* Written request *
Retype the entries below verbatim, from their first line through the line that contains "click(x=297, y=116)", inclusive. Omit the pictures.

* Available data *
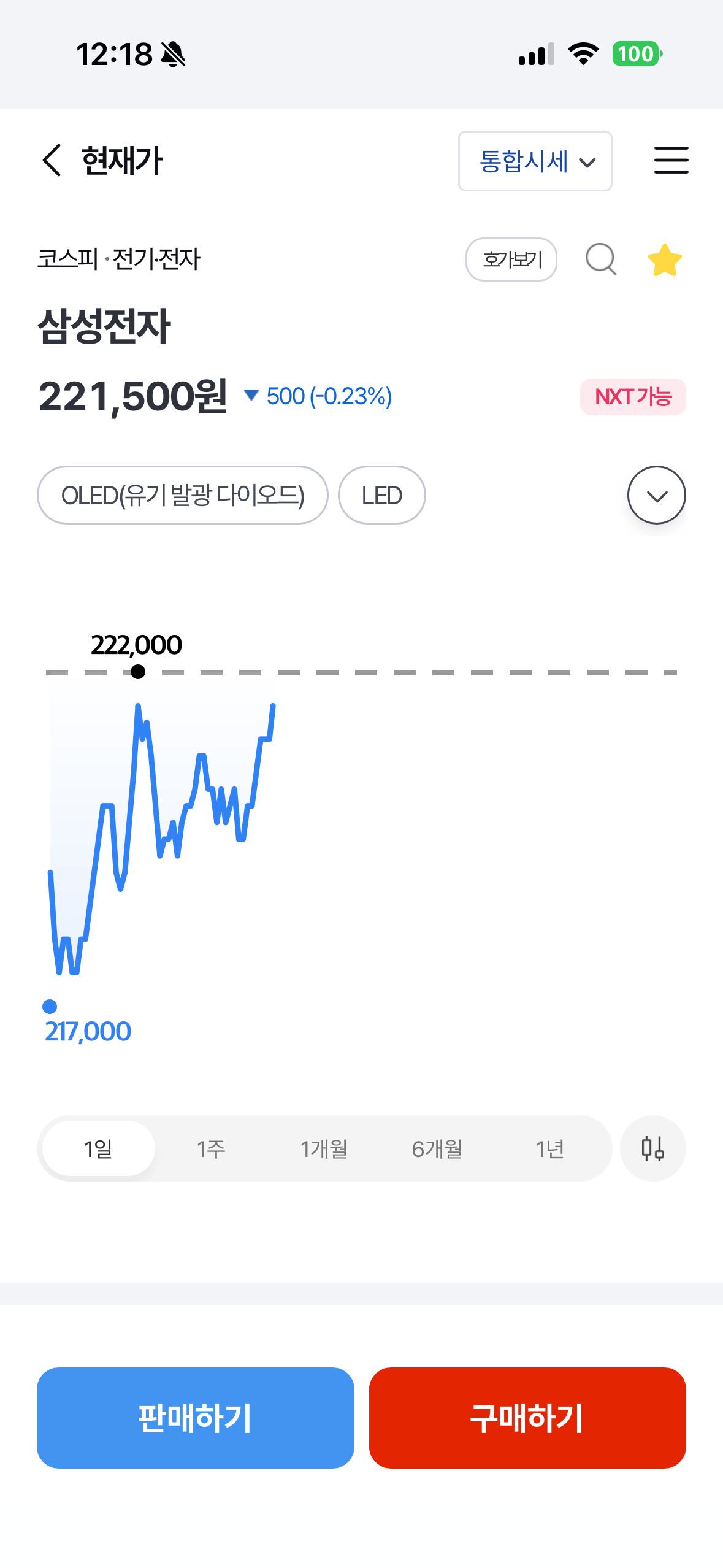Show the 1년 chart range
723x1568 pixels.
[x=550, y=1148]
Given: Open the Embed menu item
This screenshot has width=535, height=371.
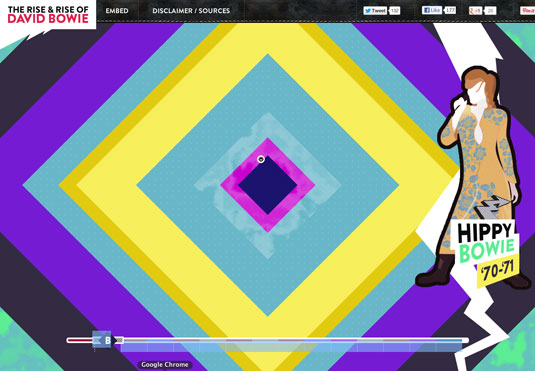Looking at the screenshot, I should [x=117, y=11].
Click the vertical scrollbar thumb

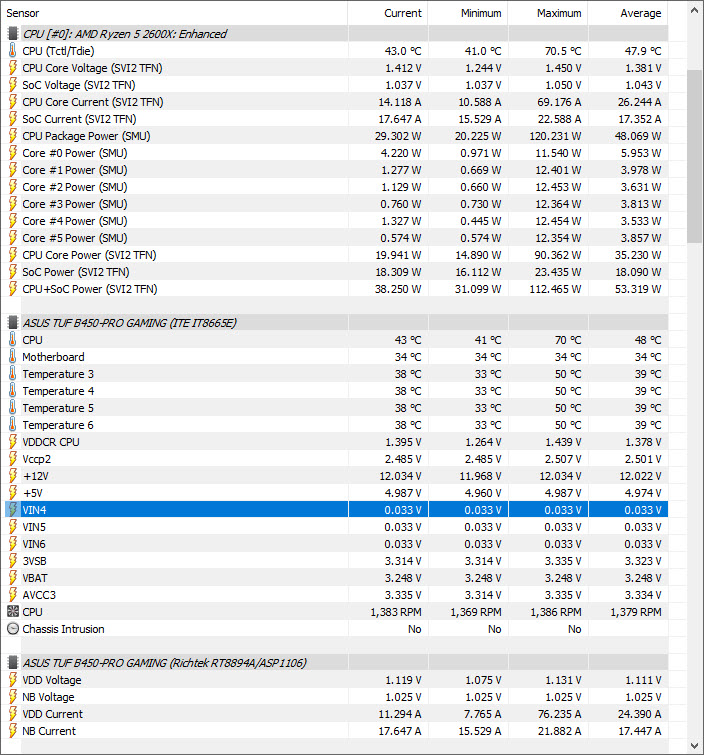[695, 160]
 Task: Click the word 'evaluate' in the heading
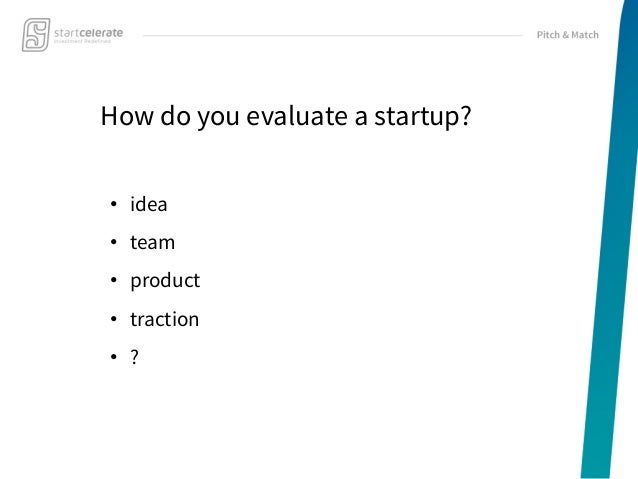click(x=297, y=116)
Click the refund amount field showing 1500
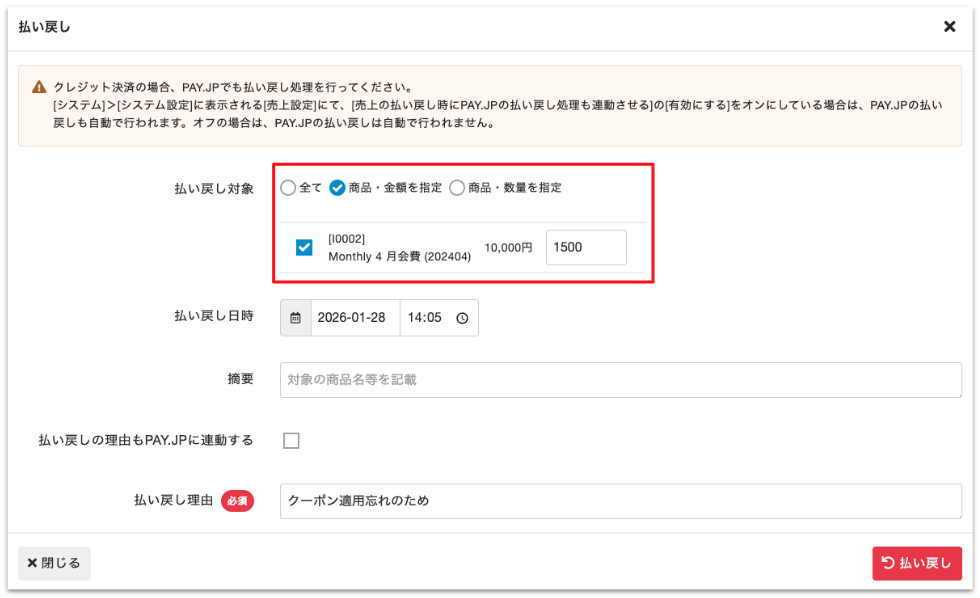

* Task response *
Show the 1년 chart range
723x1568 pixels.
[x=550, y=1148]
Given: Open the Embed menu item
This screenshot has width=535, height=371.
Looking at the screenshot, I should [x=117, y=11].
Click the vertical scrollbar thumb

[695, 160]
 Task: Click the word 'evaluate' in the heading
click(x=297, y=116)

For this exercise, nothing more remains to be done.